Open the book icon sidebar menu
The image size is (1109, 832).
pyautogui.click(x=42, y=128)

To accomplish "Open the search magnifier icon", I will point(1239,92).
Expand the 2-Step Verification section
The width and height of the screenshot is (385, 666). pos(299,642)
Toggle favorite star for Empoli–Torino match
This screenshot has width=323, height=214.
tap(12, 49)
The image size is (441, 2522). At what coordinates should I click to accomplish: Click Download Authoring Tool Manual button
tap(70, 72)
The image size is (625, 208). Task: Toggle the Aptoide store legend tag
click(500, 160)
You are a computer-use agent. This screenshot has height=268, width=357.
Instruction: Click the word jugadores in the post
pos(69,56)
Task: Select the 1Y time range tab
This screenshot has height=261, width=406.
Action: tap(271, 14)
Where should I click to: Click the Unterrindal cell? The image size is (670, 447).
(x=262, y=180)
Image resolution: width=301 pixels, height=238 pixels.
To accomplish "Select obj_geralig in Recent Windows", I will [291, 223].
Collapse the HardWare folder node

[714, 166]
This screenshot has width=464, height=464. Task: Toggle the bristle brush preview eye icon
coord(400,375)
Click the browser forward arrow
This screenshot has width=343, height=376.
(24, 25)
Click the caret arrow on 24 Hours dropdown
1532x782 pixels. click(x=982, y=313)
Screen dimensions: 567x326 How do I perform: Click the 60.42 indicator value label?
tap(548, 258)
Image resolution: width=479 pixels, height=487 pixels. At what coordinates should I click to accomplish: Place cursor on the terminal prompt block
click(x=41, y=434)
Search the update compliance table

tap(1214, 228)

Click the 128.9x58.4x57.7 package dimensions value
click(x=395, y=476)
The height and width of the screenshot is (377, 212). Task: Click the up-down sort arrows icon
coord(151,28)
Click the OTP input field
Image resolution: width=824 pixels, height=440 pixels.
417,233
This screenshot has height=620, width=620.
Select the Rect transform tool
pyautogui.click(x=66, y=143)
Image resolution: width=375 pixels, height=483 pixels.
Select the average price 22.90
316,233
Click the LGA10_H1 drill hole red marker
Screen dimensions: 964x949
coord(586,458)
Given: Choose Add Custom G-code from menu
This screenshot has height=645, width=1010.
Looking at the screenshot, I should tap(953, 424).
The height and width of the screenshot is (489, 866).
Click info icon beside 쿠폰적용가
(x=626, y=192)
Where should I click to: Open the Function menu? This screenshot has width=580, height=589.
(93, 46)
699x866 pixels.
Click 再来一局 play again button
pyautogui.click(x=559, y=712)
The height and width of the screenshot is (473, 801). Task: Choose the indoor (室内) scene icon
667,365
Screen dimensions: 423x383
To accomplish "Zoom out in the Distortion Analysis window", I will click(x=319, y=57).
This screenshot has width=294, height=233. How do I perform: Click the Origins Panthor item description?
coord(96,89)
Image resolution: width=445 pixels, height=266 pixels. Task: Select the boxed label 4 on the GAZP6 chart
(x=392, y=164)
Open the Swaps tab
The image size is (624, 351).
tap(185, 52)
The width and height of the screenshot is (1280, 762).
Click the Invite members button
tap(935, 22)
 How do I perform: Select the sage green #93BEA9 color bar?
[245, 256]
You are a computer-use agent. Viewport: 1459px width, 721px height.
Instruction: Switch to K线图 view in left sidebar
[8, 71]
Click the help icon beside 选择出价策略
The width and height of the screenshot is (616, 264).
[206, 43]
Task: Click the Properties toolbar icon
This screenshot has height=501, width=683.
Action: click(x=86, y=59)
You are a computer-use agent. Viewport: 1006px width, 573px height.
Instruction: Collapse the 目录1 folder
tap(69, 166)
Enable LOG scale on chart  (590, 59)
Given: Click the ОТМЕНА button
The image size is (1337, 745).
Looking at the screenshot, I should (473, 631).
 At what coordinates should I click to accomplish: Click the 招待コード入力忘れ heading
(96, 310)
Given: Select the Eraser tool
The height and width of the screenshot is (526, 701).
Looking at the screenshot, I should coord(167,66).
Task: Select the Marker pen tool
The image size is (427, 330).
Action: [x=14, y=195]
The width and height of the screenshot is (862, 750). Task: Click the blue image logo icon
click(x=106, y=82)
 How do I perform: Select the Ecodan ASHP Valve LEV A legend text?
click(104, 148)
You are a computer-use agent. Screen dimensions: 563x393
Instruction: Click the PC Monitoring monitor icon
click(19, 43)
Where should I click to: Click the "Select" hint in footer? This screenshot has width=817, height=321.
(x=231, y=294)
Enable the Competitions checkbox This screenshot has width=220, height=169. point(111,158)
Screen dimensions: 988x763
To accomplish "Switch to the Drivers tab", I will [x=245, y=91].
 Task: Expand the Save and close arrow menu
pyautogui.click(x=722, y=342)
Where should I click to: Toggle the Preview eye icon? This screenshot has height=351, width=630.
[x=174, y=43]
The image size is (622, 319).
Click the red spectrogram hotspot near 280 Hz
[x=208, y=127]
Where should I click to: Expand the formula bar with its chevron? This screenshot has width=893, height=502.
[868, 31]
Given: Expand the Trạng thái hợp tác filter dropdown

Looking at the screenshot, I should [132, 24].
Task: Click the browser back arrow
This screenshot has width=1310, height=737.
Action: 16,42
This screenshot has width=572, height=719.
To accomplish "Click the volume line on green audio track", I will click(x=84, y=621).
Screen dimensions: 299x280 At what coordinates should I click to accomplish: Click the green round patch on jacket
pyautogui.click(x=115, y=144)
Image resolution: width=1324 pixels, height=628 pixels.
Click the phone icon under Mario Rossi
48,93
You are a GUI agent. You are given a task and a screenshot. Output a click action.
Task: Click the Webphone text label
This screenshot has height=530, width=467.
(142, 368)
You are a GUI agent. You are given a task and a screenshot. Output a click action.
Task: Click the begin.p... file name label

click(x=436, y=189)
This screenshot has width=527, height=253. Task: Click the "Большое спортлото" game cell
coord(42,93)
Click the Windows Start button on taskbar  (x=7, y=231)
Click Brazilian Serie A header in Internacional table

Task:
Repeat everything in the listing above exactly.

Reply:
Open the book icon sidebar menu
The image size is (1109, 832).
pyautogui.click(x=42, y=128)

To accomplish "Open the search magnifier icon", I will point(1239,92).
Expand the 2-Step Verification section
The width and height of the screenshot is (385, 666). pos(299,642)
Toggle favorite star for Empoli–Torino match
This screenshot has width=323, height=214.
tap(12, 49)
The image size is (441, 2522). At what coordinates should I click to accomplish: Click Download Authoring Tool Manual button
tap(70, 72)
The image size is (625, 208). Task: Toggle the Aptoide store legend tag
click(500, 160)
You are a computer-use agent. This screenshot has height=268, width=357.
Instruction: Click the word jugadores in the post
pos(69,56)
Task: Select the 1Y time range tab
This screenshot has height=261, width=406.
Action: tap(271, 14)
Where should I click to: Click the Unterrindal cell? The image size is (670, 447).
(x=262, y=180)
Image resolution: width=301 pixels, height=238 pixels.
To accomplish "Select obj_geralig in Recent Windows", I will [291, 223].
Collapse the HardWare folder node

[714, 166]
This screenshot has width=464, height=464. Task: Toggle the bristle brush preview eye icon
coord(400,375)
Click the browser forward arrow
This screenshot has width=343, height=376.
(24, 25)
Click the caret arrow on 24 Hours dropdown
1532x782 pixels. click(x=982, y=313)
Screen dimensions: 567x326 How do I perform: Click the 60.42 indicator value label?
tap(548, 258)
Image resolution: width=479 pixels, height=487 pixels. At what coordinates should I click to accomplish: Place cursor on the terminal prompt block
click(x=41, y=434)
Search the update compliance table

tap(1214, 228)

Click the 128.9x58.4x57.7 package dimensions value
click(x=395, y=476)
The height and width of the screenshot is (377, 212). Task: Click the up-down sort arrows icon
coord(151,28)
Click the OTP input field
Image resolution: width=824 pixels, height=440 pixels.
417,233
This screenshot has height=620, width=620.
Select the Rect transform tool
pyautogui.click(x=66, y=143)
Image resolution: width=375 pixels, height=483 pixels.
Select the average price 22.90
316,233
Click the LGA10_H1 drill hole red marker
Screen dimensions: 964x949
coord(586,458)
Given: Choose Add Custom G-code from menu
This screenshot has height=645, width=1010.
Looking at the screenshot, I should tap(953, 424).
The height and width of the screenshot is (489, 866).
Click info icon beside 쿠폰적용가
(x=626, y=192)
Where should I click to: Open the Function menu? This screenshot has width=580, height=589.
(93, 46)
699x866 pixels.
Click 再来一局 play again button
pyautogui.click(x=559, y=712)
The height and width of the screenshot is (473, 801). Task: Choose the indoor (室内) scene icon
667,365
Screen dimensions: 423x383
To accomplish "Zoom out in the Distortion Analysis window", I will click(x=319, y=57).
This screenshot has width=294, height=233. How do I perform: Click the Origins Panthor item description?
coord(96,89)
Image resolution: width=445 pixels, height=266 pixels. Task: Select the boxed label 4 on the GAZP6 chart
(x=392, y=164)
Open the Swaps tab
The image size is (624, 351).
tap(185, 52)
The width and height of the screenshot is (1280, 762).
Click the Invite members button
tap(935, 22)
 How do I perform: Select the sage green #93BEA9 color bar?
[245, 256]
You are a computer-use agent. Viewport: 1459px width, 721px height.
Instruction: Switch to K线图 view in left sidebar
[8, 71]
Click the help icon beside 选择出价策略
The width and height of the screenshot is (616, 264).
[206, 43]
Task: Click the Properties toolbar icon
This screenshot has height=501, width=683.
Action: click(x=86, y=59)
You are a computer-use agent. Viewport: 1006px width, 573px height.
Instruction: Collapse the 目录1 folder
tap(69, 166)
Enable LOG scale on chart  (590, 59)
Given: Click the ОТМЕНА button
The image size is (1337, 745).
Looking at the screenshot, I should (473, 631).
 At what coordinates should I click to accomplish: Click the 招待コード入力忘れ heading
(96, 310)
Given: Select the Eraser tool
The height and width of the screenshot is (526, 701).
Looking at the screenshot, I should coord(167,66).
Task: Select the Marker pen tool
The image size is (427, 330).
Action: [x=14, y=195]
The width and height of the screenshot is (862, 750). Task: Click the blue image logo icon
click(x=106, y=82)
 How do I perform: Select the Ecodan ASHP Valve LEV A legend text?
click(104, 148)
You are a computer-use agent. Screen dimensions: 563x393
Instruction: Click the PC Monitoring monitor icon
click(19, 43)
Where should I click to: Click the "Select" hint in footer? This screenshot has width=817, height=321.
(x=231, y=294)
Enable the Competitions checkbox This screenshot has width=220, height=169. point(111,158)
Screen dimensions: 988x763
To accomplish "Switch to the Drivers tab", I will [x=245, y=91].
 Task: Expand the Save and close arrow menu
pyautogui.click(x=722, y=342)
Where should I click to: Toggle the Preview eye icon? This screenshot has height=351, width=630.
[x=174, y=43]
The image size is (622, 319).
Click the red spectrogram hotspot near 280 Hz
[x=208, y=127]
Where should I click to: Expand the formula bar with its chevron? This screenshot has width=893, height=502.
[868, 31]
Given: Expand the Trạng thái hợp tác filter dropdown

Looking at the screenshot, I should [132, 24].
Task: Click the browser back arrow
This screenshot has width=1310, height=737.
Action: 16,42
This screenshot has width=572, height=719.
To accomplish "Click the volume line on green audio track", I will click(x=84, y=621).
Screen dimensions: 299x280 At what coordinates should I click to accomplish: Click the green round patch on jacket
pyautogui.click(x=115, y=144)
Image resolution: width=1324 pixels, height=628 pixels.
Click the phone icon under Mario Rossi
48,93
You are a GUI agent. You are given a task and a screenshot. Output a click action.
Task: Click the Webphone text label
This screenshot has height=530, width=467.
(142, 368)
You are a GUI agent. You are given a task and a screenshot. Output a click action.
Task: Click the begin.p... file name label

click(x=436, y=189)
This screenshot has width=527, height=253. Task: Click the "Большое спортлото" game cell
coord(42,93)
Click the Windows Start button on taskbar  (x=7, y=231)
Click Brazilian Serie A header in Internacional table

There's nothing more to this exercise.